I called Arlin on Monday morning and he stopped by today. He agreed with this assessment. He frankly wasn't surprised. He'd seen it before. He commented that in the analog antenna days, you could cheat and get away with it. Not with digital. You either got the signal or you didn't.

It was an easy job for Arlin to re-aim my north pointing antenna. You can see him here in action.










After he adjusted the antenna, Arlin said the distant NBC station read -12 dB and the CBS one was at +2 dB. That should be fine.

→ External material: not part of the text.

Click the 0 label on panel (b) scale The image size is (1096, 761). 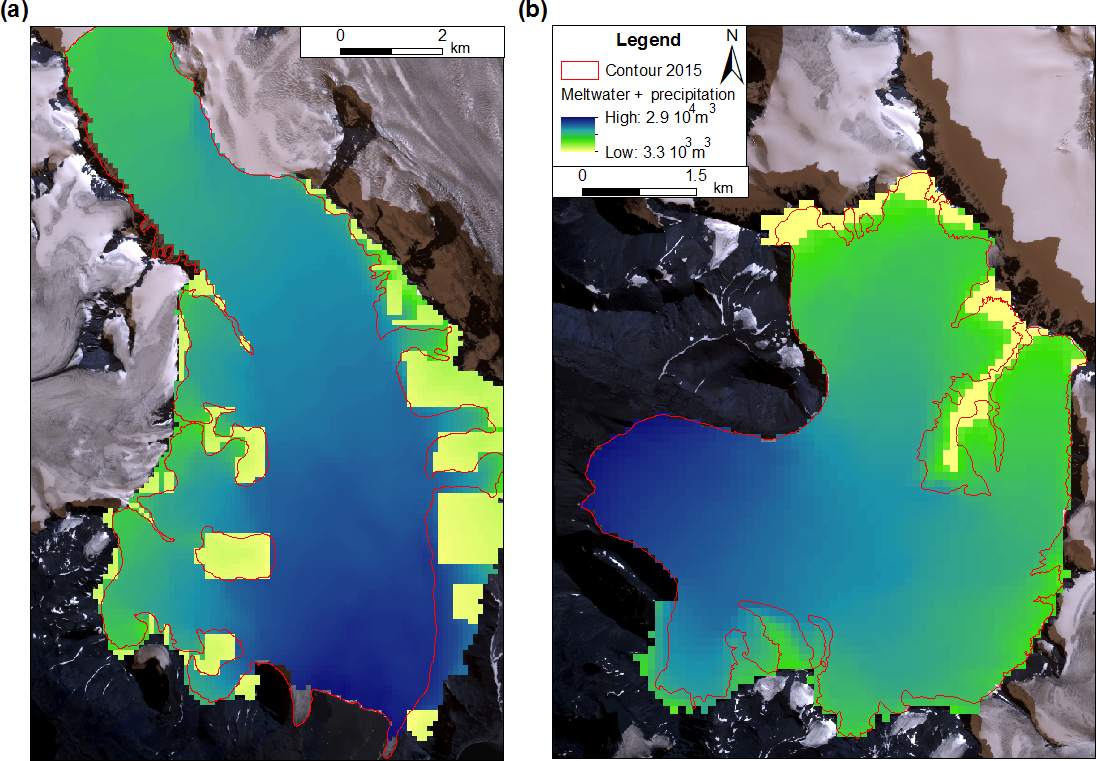pos(582,175)
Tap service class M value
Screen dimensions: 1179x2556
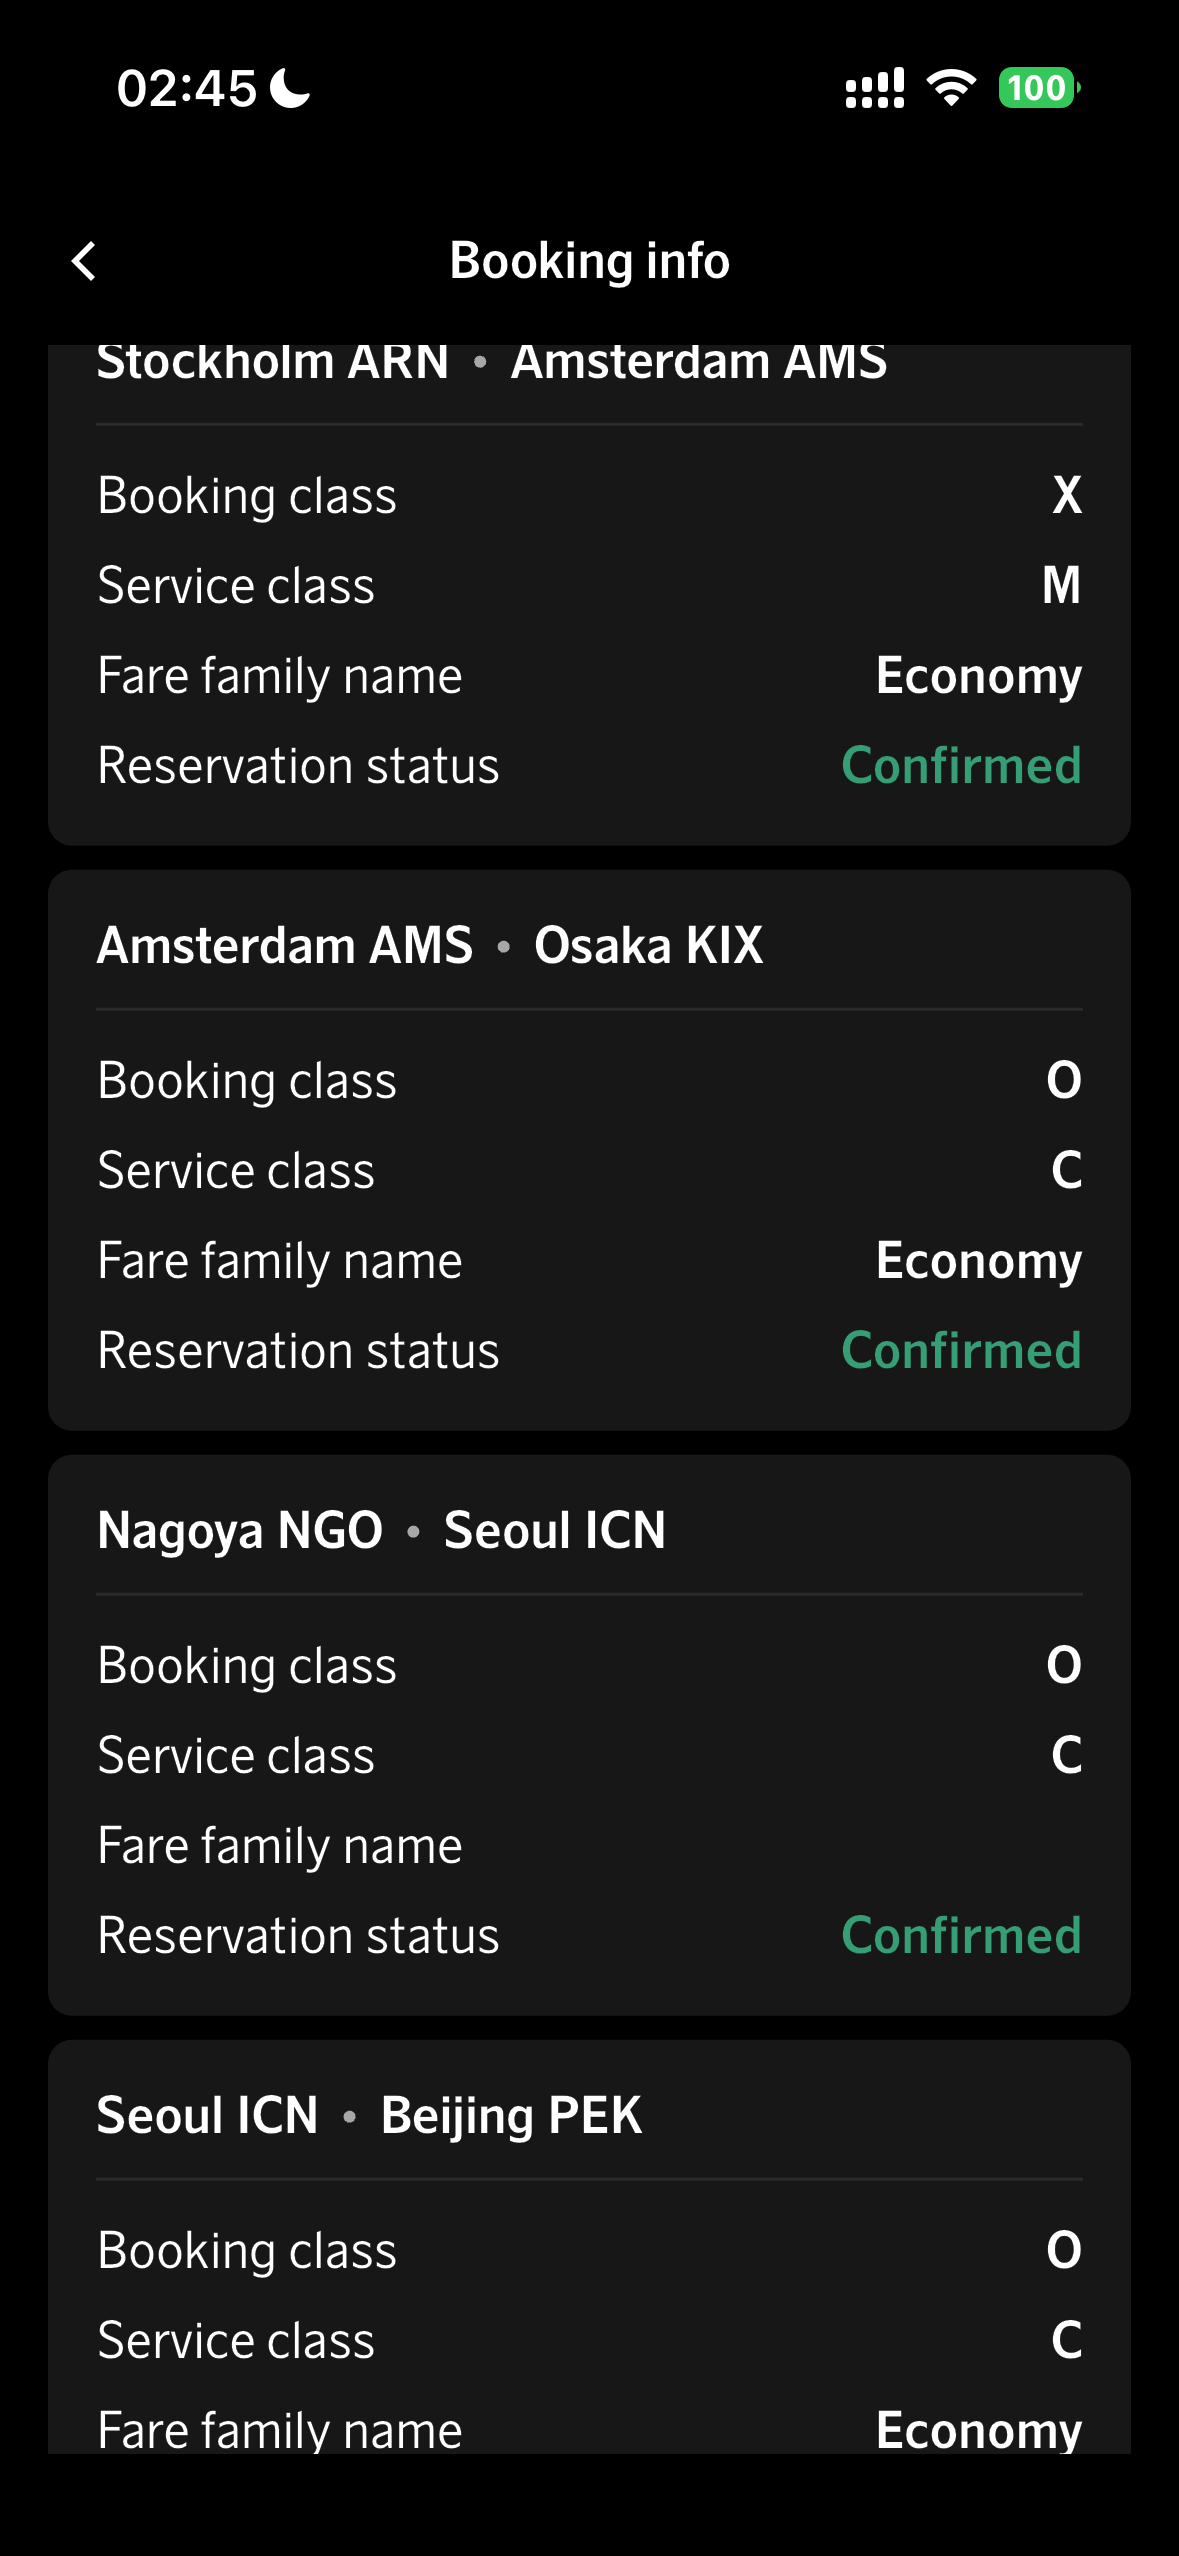click(x=1061, y=585)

It was a pleasure to see Arlin. We chatted for probably more time than it took him to do the job. He's a great guy. In one respect, I hope I have more antenna problems in the future. I really like Arlin.


----------



## LI-SVT

Do you think he would come to Long Island 

Nice job with the OTA, I really have to get a new antenna. Mine is an older model with better performance in the VHF band.


----------



## harsh

Carl Spock said:


> You real antenna experts will go _WTF is the other antenna_? It is the front half of a Winegard HD 8200P. The VHF elements on the back half of the antenna are useless now-a-days, so Arlin cut them off.


Here's to hoping that your digital channels don't move down into the VHF range.


----------



## Carl Spock

:scratch: 

Starting in February, 2009, a VHF TV antenna will be about as useful as a buggy whip. Probably less, actually. I'm in Amish country. There are still buggies around here. After 2/09, there won't be any VHF TV transmissions. And I feel pretty secure with my UHF antennae until then.

We've had maybe 3" of snow here this morning. The CBS station I was having problems with over the weekend is coming in great today, as are all the rest. Arlin's fix worked.


----------



## LI-SVT

I thought the TV stations had the option to move back to their old frequency after the cut off. 

Right now some of my locals are in the VHF range with their digital transmission. I have not heard they have to move to UHF.

All of the big networks are UHF for me which is why I need a better antenna.


----------



## Carl Spock

You learn something new every day. You guys are right and I am wrong.

Was this changed in the 2005 congressional act that extended the deadline for the switch over from 2007 to 2009? I always thought the government wanted to clear out the VHF frequencies so they could resell them and make some money.

According to this chart, my local CBS, which is analog on channel 8 and currently broadcasting on digital channel 41, is scheduled to go back to 8 after they turn off their analog broadcast. Harrumph! I just tried to call their chief engineer, who I know casually, to find out what's going on. I left him a voicemail. I'll let you know what he says. I'm _very_ interested.

FWIW, the station's website only mentions channel 41 for their digital signal and says nothing about going back to 8. I also know the station did major league work this last summer, upgrading their initially weak digital signal to a very strong one. The upgrade took many months and I'm sure cost them a pretty penny. I can't imagine they went through all that work to broadcast a strong signal on channel 41 only to shut it off in another year.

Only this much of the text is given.